Challenge 6: Creating a colour scale that shows the differences in travel time
Creating a colour scale that allowed users to see both small and big differences in travel time was difficult. I couldn’t just use a linear scale.
First, I tried using a single-hue sequential scale. But it was hard to distinguish accessible areas from remote ones. The diverging scale made it somewhat easier to identify areas that lacked transit access.
The travel times started at 0 minutes and went all the way to over 200 minutes. To capture this range of time, I varied the intervals. The time scale started with at 5 minutes, and went up to 40 minutes. Times increased in a logarithmic-like manner.
Challenge 7: Integrating TransLink’s 10-Year-Plan
The last challenge was to see how well the new planned routes targeted underserved areas. I thought to overlay the routes on top of the Voronoi diagram. This proved to be more tedious than difficult.
I ended up creating a new overlay on the map, and plotted the planned B-Lines and rapid transit routes by hand. I then used SVG polylines to create paths out of them. This layer allowed users to see how the new routes would improve travel commute to downtown Vancouver.
Overall, the completed visualization met my goals.I noticed that most skytrain stations were surrounded by a blue or green polygon. This indicates faster transit times to get downtown. Stations farther out will have a different colour polygon as travel time increases. This make intuitive sense.
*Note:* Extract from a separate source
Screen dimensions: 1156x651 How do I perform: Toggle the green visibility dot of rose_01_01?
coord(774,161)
The focus on increasing flow in more highly traveled corridors becomes obvious when the new B-lines and new train routes are layered on the map. Translink seems to be addressing the high flow of traffic to universities, by implementing new B-Lines to both SFU and UBC.
The 10 year plan also includes a new rapid transit route which connects VCC-Clark to the Arbutus and Broadway areas. Surrey, Langley, and Coquitlam all gain rapid transit routes as well. This increases the ease of commuting to downtown Vancouver.
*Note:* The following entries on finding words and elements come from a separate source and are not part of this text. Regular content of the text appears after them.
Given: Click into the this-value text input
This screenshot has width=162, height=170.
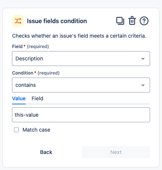Looking at the screenshot, I should pyautogui.click(x=81, y=115).
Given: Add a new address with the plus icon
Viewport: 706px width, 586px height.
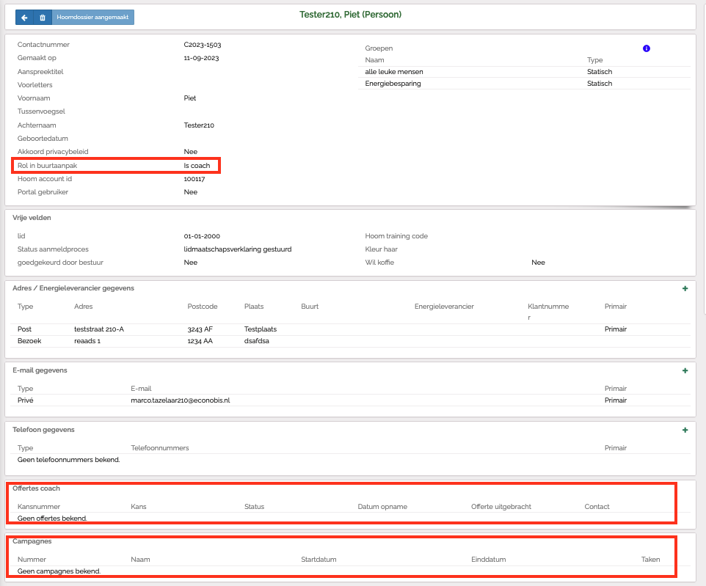Looking at the screenshot, I should click(x=685, y=289).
Parts of New Westminster, Richmond, Port Coquitlam, and White Rock do not seem to benefit from new transit routes though. The center of each municipality appears to be well connected, but most people do not live there.
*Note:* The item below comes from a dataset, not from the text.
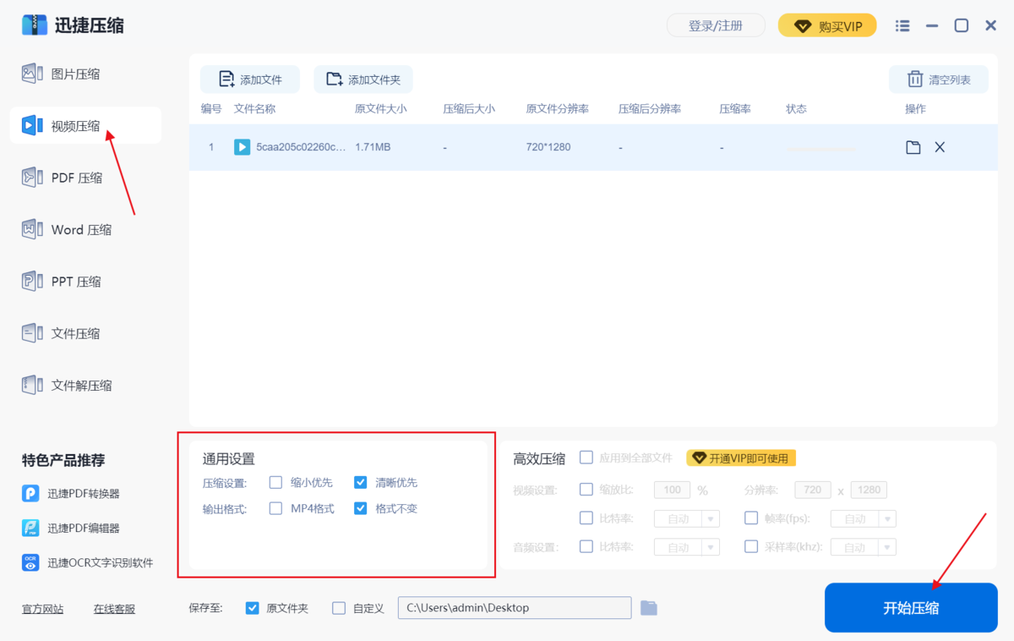
Task: Open 迅捷PDF编辑器 from the recommendation list
Action: [69, 529]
The lack of transit connections to outskirt neighbourhoods increases last-mile travel times, or people’s commute times to downtown Vancouver. Unfortunately, the data and map don’t capture population distribution in these areas. This may be a factor for not developing transit routes in these areas.
This visualization has several limitations. I have outlined them throughout this text, but to summarize:
- The data visualized is only a snap shot in time at 9AM rush hour on a Wednesday morning. It is likely that the Voronoi overlay would change depending on the day of week and time of day. (I realized afterwards that 9am might even be too late to capture the morning rush.)
- The data used is currently a random sample, hence accuracy decreases as a user zooms in on the map.
- There are still several areas to add in Metro Vancouver (e.g. Maple Ridge and Langley).
- The map doesn’t capture the number of people traveling to and from places. Nor does it show which are the most popular routes and stops.
A few improvements could be made for a more in-depth and accurate analysis of the TransLink plan. Some are more feasible than others:
- Create another layer to highlight inaccessible areas that need to be addressed.
- Increase point density and accuracy as the user zooms in.
- Visualize data from different times and days of the week.
- Add all municipalities in the Metro Vancouver area.
- Show the movement of people to and from downtown Vancouver, as well as most popular routes.
- Be able to change destination points.
Still, this visualization is a good initial step. A bigger project in the future could include other features and aspects of the transit plan.